▸ **Problem**
Scan the entries below, and for each line that includes the word "agent", make a copy.

Data for review section start

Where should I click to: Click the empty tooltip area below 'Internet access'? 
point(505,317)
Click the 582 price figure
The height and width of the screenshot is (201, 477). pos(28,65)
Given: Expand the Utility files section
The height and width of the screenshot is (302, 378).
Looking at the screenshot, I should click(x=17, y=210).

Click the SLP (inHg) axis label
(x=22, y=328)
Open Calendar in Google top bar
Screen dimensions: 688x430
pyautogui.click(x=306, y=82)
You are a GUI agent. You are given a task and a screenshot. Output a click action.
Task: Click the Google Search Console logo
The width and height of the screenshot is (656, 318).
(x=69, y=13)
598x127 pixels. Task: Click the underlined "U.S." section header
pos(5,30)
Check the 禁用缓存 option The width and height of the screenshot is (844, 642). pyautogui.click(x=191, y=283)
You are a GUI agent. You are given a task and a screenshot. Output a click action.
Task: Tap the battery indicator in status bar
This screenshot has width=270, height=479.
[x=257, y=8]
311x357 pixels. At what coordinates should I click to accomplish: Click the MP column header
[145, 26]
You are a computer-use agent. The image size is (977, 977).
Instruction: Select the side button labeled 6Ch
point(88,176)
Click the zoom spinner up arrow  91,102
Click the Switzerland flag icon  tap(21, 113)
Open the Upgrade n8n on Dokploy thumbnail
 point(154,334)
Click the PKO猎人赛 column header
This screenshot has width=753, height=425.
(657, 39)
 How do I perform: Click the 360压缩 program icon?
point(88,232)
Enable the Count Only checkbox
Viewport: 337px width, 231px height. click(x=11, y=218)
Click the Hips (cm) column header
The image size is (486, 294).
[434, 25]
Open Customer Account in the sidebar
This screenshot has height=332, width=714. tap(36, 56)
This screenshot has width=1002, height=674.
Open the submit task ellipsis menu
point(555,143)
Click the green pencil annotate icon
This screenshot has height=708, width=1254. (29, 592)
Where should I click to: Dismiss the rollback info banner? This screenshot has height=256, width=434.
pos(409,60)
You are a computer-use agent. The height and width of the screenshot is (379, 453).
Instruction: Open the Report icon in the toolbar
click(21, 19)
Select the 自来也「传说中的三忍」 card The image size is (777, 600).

Data for review section end

▸ **Task result**
You are a GUI agent. You are given a task and a screenshot. Output a click action.
You are a GUI agent. You are given a task and a screenshot. Output a click action.
You are a computer-use agent. The image size is (977, 977).
You are a computer-use agent. The height and width of the screenshot is (379, 453).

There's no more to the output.